January 29, 2009
Gregory Schufreider in his Mondrian's Opening: The Space of Painting, delivered at the After Postmodernism Conference argues that Mondrian's late work:
opened a new space for painting by exposing what I have, rather ambiguously, referred to in my title as the space of painting. For by the latter I mean to indicate both the space that belongs to painting as well as the space to which painting belongs. My thesis is that Mondrian extended the space of painting, first, as a space within painting in his destruction of the traditional space of representational illusion in the breakthrough to geometrical abstraction. This extension, however, did not stop with the development of an abstract space in its reduction of painting to the picture plane and its pure means of production. Instead, working in the space of abstract painting eventually revealed a new space for painting, opening up the space between the work and the wall as its true space, that is, as the space to which painting itself belongs. This ambiguous space of painting, which spans the difference between the virtual and the real, is the space in which Mondrian came finally not just to work, but to live.

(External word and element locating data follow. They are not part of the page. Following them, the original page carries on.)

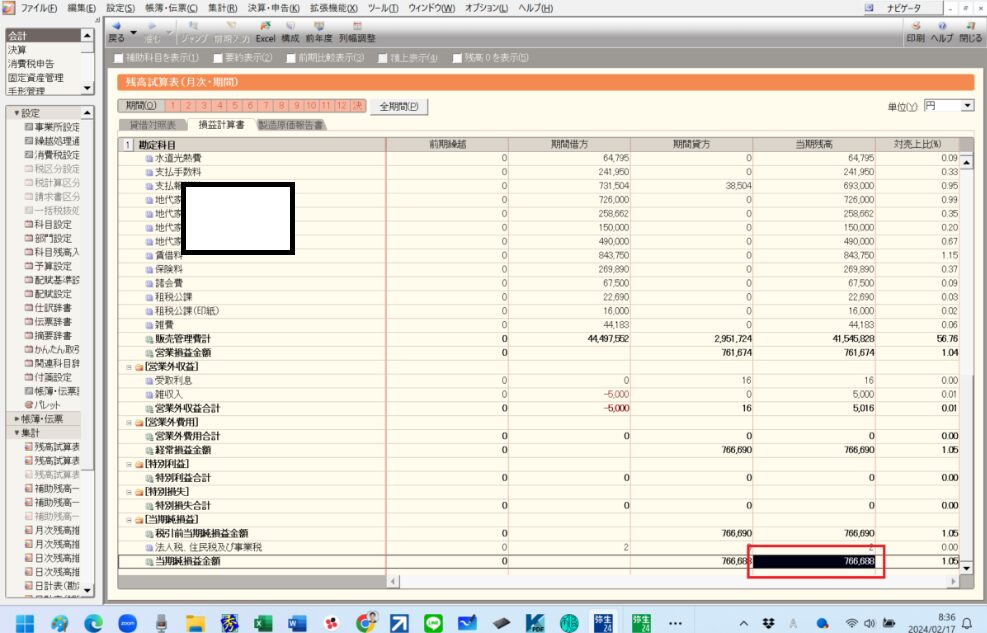
Task: Click the 全期間 button
Action: (x=397, y=106)
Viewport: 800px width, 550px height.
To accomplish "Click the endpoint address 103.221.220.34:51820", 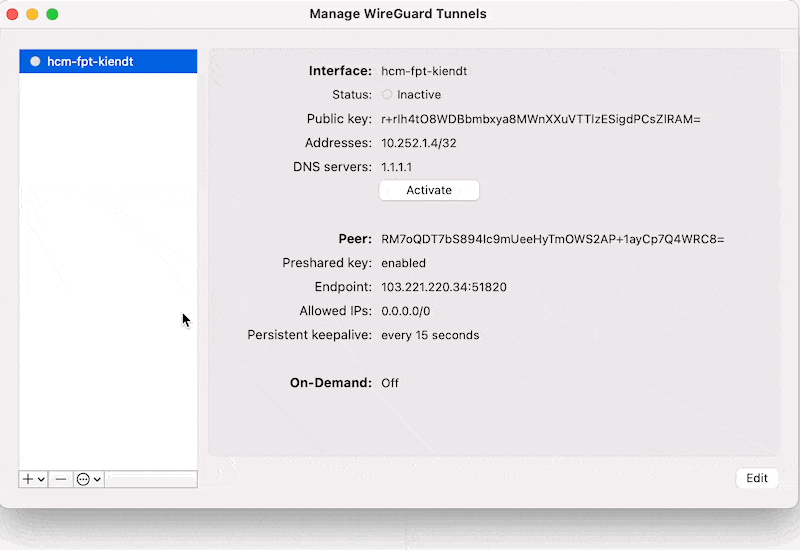I will coord(443,287).
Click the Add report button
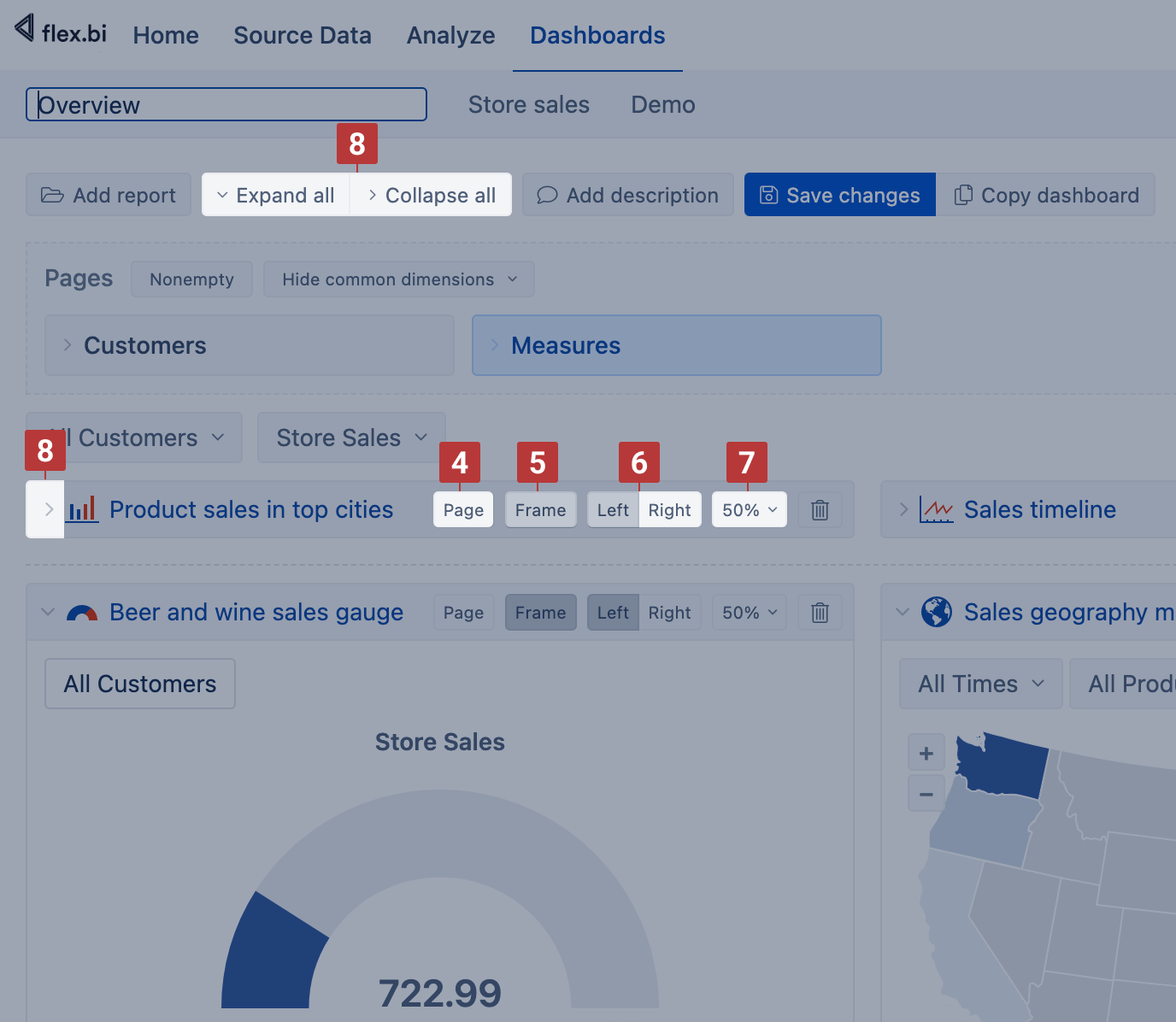 pos(109,195)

By the late work Schufreider means Broadway Boogie-Woogie and Victory Boogie-Woogie
Mondrian, Victory Boogie Woogie (unfinished), 1944
Schufreider says that erather than appearing as a static, independent, self-contained or merely self-relational element, the eccentric grid is now subjected to the compositional dynamics of appearance and disappearance that lend to it an essential vitality. In in Victory Boogie-Woogie the grid disintegrates as a separately identifiable, independently distinguishable structure of its own.